You won’t need to cover your child’s entire college tuition with your savings alone, but savings can play a big role in covering any gap in tuition costs. If you save just $100 a month from when your child is born until they head off to college, you’ll have almost $20,000 – and that doesn’t even include any interest, earnings or tax breaks you’ll get.
Already convinced that saving for your child’s future education is the right thing to do? Looking for the most strategic way to start putting money away? That’s where a 529 college savings plan comes in.
What is a 529 college savings plan?
A 529 plan is an education savings plan dedicated specifically for helping families save money for college. A 529 plan is very similar to a 401(k) retirement plan – the funds are meant to be used for a specific purpose, you have the chance to grow your savings through investments and you may be eligible for tax incentives.
Who offers 529 college savings plans?
Most states offer a 529 plan and some states offer tax incentives for residents in that state. You can also invest in another state’s plan, if you prefer their investment options over your own state’s. If you want to compare and contrast different 529 plans, visit savingforcollege.com.
How does a 529 college savings plan work?
529 plans can be used for qualified educational expenses at most college across the country – that means tuition, room and board and even textbooks. And if you have a 529 plan in one state, you can still use that money to pay for an out-of-state college.
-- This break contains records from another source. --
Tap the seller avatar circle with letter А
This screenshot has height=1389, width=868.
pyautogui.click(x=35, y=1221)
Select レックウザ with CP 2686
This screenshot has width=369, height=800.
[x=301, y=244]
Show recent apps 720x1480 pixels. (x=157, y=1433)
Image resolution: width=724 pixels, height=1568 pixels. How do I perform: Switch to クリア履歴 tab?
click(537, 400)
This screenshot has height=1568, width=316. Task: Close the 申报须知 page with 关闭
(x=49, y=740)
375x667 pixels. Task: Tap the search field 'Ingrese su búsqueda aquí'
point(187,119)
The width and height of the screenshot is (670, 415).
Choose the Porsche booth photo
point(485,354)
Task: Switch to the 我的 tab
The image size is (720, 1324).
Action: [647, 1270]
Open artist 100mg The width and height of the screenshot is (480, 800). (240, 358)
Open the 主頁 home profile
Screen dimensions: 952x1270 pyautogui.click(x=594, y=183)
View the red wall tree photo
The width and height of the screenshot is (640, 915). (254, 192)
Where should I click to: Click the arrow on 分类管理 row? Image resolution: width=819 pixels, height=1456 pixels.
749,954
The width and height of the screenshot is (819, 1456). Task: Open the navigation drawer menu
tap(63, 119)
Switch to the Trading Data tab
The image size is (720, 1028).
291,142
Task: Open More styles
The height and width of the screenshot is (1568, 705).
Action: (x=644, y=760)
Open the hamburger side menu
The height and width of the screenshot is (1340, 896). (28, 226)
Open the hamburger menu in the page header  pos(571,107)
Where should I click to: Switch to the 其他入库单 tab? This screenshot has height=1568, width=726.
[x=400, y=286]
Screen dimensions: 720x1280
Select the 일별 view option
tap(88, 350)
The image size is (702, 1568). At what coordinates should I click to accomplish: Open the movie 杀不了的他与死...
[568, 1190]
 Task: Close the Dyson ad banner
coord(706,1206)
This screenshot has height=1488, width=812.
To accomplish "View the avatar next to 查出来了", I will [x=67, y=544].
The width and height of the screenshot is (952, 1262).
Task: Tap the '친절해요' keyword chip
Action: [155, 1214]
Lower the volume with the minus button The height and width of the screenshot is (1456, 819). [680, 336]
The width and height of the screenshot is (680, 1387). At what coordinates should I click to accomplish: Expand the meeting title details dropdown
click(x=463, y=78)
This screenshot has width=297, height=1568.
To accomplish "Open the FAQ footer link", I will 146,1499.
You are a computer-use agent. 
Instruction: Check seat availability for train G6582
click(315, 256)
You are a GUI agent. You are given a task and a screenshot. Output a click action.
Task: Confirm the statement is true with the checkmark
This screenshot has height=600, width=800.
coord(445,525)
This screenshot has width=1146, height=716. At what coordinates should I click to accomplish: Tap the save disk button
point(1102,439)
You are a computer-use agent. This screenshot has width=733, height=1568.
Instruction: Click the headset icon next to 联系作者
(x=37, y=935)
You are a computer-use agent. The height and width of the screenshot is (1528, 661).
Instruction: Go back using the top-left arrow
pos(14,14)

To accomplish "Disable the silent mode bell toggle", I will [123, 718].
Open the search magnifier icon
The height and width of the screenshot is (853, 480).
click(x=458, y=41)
You also stay in complete control of the account. In most cases, your beneficiary (e.g. your child) does not get to decide how the money is spent. Finally, regardless of what state you live in, you’ll get federal tax benefits for contributing to a 529 plan.
How do you know if a 529 college savings plan is right for you?
Deciding whether or not to open a 529 plan depends on your timeline and priorities. If you’re looking for a smart, tax-advantage savings vehicle to stash away your college savings, a 529 plan is a great option. How much to contribute to your 529 plan is entirely up to you. Just make sure you keep other longer-term goals, like your own retirement funding, in the picture.